_TEXT SEGMENT_:
☆ ☆ ☆ ☆ ☆
By Roy W. Spencer, Ph. D., October 11th, 2009
It is claimed by the IPCC that there are ‘fingerprints’ associated with global warming which can be tied to humanity’s greenhouse gas emissions, as if the signatures were somehow unique like real fingerprints.
But I have never been convinced that there is ANY fingerprint of anthropogenic warming. And the reason is that any sufficiently strong radiative warming influence – for instance, a small (even unmeasurable) decrease in cloud cover letting in slightly more sunlight starting back in the late 1970’s or 1980’s– would have had the same effect.
The intent of the following figure from Chapter 9 in the latest (AR4) version IPCC report is to convince the reader that greenhouse gas emissions have been tested against all other sources of warming, and that GHGs are the only agent that can cause substantial warming. (The snarky reference to “proof” is my addition.)
But all the figure demonstrates is that the warming influence of GHGs is stronger than that from a couple of other known external forcing mechanisms, specifically a very small increase in the sun’s output, and a change in ozone. It says absolutely nothing about the possibility that warming might have been simply part of a natural, internal fluctuation (cycle, if you wish) in the climate system.
For instance, the famous “hot spot” seen in the figure has become a hot topic in recent years since at least two satellite temperature datasets (including our UAH dataset), and most radiosonde data analyses suggest the tropical hotspot does not exist. Some have claimed that this somehow invalidates the hypothesis that anthropogenic greenhouse gas emissions are responsible for global warming.
But the hotspot is not a unique signature of manmade greenhouse gases. It simply reflects anomalous heating of the troposphere — no matter what its source. Anomalous heating gets spread throughout the depth of the troposphere by convection, and greater temperature rise in the upper troposphere than in the lower troposphere is because of latent heat release (rainfall formation) there.
☆ ☆ ☆ ☆ ☆
_DATASET EXTRACT_:
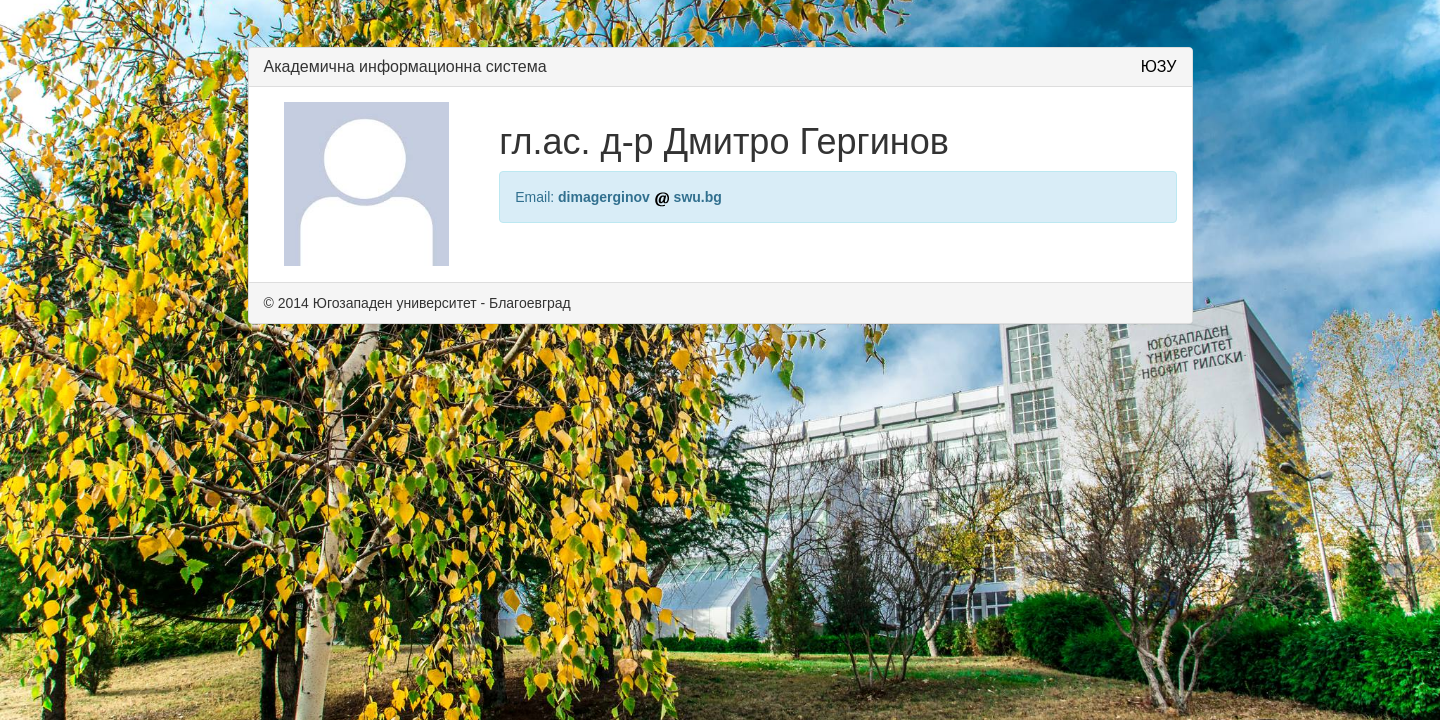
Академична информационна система (405, 66)
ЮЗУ (1159, 66)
☆ ☆ ☆ ☆ ☆
_WHAT YOU WILL DO_:
1 - Write out the passage of the climate fingerprint text that begins at the words "By Roy W. Spencer, Ph." and ends after the words "like real fingerprints.".
2 - List every influence besides greenhouse gases that the climate fingerprint text names as a possible cause of warming.

_OUTPUTS FOR THE TASKS_:
1 -
By Roy W. Spencer, Ph. D., October 11th, 2009
It is claimed by the IPCC that there are ‘fingerprints’ associated with global warming which can be tied to humanity’s greenhouse gas emissions, as if the signatures were somehow unique like real fingerprints.

2 -
- A small (even unmeasurable) decrease in cloud cover letting in slightly more sunlight
- A very small increase in the sun's output
- A change in ozone
- A natural, internal fluctuation (cycle) in the climate system